Thursday, April 11, 2024

Finding Duplicated Records in R

Someone asked a question about finding which records (rows) in their data frame are duplicated by other records. If you just want to know which records are duplicates, base R has a duplicated() function that will do just that. It occurred to me, though, that the questioner might have wanted to know not just which records were duplicates but also which records were the corresponding "originals". Here's a bit of R code that creates a small data frame with duplicated rows and then identifies original/duplicate pairs by row number.


library(dplyr)

# Create source data.
df <- data.frame(a = c(3, 1, 1, 2, 3, 1, 3), b = c("c", "a", "a", "b", "c", "a", "c"))

# Find the indices of duplicated rows.
dup <- df |> duplicated() |> which()

# Split the source data into two data frames.
df1 <- df[-dup, ]  # originals (rows 1, 2 and 4)
df2 <- df[dup, ]   # duplicates (rows 3, 5, 6 and 7)

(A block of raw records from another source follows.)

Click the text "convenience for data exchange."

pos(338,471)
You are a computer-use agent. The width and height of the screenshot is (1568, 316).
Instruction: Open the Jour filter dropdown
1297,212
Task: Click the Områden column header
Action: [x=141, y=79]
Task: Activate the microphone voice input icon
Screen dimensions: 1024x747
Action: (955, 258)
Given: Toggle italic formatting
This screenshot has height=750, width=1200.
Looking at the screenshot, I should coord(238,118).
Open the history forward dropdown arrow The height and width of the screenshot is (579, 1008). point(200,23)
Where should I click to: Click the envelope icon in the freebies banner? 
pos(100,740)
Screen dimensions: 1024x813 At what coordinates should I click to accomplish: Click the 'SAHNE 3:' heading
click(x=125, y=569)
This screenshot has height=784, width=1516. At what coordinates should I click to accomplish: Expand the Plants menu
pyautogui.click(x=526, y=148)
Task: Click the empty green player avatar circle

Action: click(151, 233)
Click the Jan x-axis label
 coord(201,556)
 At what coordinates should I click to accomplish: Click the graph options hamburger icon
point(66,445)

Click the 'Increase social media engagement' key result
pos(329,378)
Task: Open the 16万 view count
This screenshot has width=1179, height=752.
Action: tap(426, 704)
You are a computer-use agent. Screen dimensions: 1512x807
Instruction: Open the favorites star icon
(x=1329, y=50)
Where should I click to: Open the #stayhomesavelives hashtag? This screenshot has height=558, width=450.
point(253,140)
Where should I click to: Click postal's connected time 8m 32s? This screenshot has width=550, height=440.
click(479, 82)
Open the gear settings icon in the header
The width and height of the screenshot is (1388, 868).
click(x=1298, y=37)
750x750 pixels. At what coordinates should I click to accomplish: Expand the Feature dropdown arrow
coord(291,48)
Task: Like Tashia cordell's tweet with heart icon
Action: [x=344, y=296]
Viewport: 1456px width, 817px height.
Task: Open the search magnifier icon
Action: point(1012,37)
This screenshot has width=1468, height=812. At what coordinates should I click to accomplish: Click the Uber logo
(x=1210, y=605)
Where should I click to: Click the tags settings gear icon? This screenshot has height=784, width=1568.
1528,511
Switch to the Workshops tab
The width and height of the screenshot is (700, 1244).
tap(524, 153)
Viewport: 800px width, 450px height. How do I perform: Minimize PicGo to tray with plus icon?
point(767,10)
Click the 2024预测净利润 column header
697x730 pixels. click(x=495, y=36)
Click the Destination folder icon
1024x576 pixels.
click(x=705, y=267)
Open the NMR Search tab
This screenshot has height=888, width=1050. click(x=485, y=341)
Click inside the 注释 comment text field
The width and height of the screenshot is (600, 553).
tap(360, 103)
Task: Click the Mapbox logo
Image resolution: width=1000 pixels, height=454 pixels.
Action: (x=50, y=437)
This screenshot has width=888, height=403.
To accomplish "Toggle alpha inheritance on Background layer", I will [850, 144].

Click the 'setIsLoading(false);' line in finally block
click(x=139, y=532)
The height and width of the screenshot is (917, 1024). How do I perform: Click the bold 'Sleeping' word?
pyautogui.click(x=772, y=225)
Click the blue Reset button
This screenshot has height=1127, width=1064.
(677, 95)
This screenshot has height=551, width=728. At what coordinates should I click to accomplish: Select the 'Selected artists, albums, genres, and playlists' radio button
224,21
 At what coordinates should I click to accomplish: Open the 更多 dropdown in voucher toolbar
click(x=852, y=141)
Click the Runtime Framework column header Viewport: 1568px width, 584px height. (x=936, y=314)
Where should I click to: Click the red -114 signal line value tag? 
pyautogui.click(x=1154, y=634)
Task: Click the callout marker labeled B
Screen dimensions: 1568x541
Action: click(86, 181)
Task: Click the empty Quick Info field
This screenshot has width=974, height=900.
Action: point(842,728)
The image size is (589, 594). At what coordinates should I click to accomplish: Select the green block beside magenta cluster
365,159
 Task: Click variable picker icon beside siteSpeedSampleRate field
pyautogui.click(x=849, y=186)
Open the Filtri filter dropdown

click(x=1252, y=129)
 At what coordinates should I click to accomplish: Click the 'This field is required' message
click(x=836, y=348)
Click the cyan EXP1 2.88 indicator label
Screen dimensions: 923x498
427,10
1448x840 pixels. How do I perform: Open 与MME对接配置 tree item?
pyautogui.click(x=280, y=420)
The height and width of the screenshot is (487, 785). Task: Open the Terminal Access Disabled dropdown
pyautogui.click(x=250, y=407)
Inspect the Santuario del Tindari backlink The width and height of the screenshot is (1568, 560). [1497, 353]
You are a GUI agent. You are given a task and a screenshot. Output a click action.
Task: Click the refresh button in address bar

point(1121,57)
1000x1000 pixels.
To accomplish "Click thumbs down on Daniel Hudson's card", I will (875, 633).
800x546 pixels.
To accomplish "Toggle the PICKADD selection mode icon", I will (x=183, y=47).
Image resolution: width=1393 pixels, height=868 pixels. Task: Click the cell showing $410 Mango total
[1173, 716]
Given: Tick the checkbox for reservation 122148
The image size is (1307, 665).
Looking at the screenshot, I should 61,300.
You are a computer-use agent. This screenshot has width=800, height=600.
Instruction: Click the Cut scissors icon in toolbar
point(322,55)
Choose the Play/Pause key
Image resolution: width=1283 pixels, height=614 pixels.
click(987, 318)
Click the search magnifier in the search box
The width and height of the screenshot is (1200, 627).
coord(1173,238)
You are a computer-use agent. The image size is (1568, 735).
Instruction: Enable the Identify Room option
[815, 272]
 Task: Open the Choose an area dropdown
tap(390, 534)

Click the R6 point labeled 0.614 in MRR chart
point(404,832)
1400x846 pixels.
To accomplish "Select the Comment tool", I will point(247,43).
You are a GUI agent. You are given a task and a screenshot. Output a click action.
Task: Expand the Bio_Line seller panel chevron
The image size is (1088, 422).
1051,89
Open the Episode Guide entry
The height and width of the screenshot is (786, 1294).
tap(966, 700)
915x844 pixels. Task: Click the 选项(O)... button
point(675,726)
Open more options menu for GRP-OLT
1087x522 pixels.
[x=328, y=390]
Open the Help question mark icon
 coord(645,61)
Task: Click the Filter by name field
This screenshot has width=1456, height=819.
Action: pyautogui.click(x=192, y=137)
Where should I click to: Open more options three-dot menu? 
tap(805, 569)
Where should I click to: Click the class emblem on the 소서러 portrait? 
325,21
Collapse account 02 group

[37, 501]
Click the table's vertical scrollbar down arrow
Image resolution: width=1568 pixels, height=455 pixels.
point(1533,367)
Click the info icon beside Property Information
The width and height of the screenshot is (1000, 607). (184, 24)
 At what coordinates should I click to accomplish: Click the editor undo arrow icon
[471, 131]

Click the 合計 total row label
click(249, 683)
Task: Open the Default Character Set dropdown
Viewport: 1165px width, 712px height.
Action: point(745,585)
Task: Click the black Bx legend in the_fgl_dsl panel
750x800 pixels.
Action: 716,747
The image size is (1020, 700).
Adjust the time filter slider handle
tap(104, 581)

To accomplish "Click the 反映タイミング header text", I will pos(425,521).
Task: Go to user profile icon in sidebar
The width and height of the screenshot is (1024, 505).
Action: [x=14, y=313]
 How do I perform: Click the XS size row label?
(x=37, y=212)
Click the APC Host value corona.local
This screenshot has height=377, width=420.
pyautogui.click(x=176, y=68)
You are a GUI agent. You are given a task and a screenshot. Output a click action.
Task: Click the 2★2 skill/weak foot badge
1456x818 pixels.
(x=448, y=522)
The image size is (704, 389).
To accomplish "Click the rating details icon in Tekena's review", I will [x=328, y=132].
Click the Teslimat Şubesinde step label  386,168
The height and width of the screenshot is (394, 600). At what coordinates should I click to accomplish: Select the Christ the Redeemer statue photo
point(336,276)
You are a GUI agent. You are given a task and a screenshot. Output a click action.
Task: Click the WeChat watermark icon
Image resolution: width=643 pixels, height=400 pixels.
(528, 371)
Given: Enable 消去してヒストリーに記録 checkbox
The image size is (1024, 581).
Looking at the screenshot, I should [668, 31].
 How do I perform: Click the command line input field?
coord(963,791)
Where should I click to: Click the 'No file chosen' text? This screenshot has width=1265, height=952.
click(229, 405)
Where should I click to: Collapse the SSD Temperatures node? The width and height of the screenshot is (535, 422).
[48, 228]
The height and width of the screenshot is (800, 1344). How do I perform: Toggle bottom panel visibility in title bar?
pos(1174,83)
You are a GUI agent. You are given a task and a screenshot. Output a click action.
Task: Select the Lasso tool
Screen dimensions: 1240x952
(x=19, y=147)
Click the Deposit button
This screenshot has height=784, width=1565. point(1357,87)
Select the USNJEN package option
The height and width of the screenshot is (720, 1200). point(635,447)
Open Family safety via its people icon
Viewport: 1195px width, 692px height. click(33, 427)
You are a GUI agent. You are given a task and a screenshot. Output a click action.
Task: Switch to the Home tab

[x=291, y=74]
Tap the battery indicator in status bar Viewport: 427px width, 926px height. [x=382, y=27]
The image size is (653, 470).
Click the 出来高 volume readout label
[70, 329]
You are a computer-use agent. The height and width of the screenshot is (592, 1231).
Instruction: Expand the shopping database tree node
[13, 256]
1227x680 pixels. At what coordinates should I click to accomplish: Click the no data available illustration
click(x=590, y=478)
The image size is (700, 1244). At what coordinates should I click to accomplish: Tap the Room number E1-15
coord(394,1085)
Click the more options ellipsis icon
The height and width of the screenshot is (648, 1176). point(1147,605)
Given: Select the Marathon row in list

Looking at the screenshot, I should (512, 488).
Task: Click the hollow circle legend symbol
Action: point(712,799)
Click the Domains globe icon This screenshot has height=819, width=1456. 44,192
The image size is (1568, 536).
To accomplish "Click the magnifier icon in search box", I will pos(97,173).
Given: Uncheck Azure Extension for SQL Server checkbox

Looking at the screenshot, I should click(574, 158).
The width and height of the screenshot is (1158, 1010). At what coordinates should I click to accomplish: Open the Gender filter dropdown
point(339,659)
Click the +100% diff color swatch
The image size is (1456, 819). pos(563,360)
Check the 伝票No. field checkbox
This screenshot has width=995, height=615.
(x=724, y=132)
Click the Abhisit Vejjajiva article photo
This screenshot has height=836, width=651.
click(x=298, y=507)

# The row names are the row indices in the original data frame df. Assign them to columns.
df1$Original <- row.names(df1)
df2$Duplicate <- row.names(df2)

# Perform an inner join to find the original/duplicate pairings. The "NULL" value for "by"
# (which is actually the default and can be omitted) means rows of df1 and df2 are paired
# based on identical values in all columns they have in common (i.e., all the original
# columns of df).
inner_join(df1, df2, by = NULL) |> select(Original, Duplicate)

# Result:
#   Original Duplicate
# 1        1         5
# 2        1         7
# 3        2         3
# 4        2         6

The key here is that the inner_join function pairs rows from each data frame (originals and duplicates) based on matching values in the "by" columns. The default value of "by" (NULL) tells it to match by all the columns the two data frames have in common -- which in the is case is all the columns in the source data frame. The resulting data frame will have the columns from the source data frame (here "a" and "b") plus the columns unique to each data frame ("Original" and "Duplicate"). We use the select() command to drop the source columns and just keep the indices of the original and duplicate rows.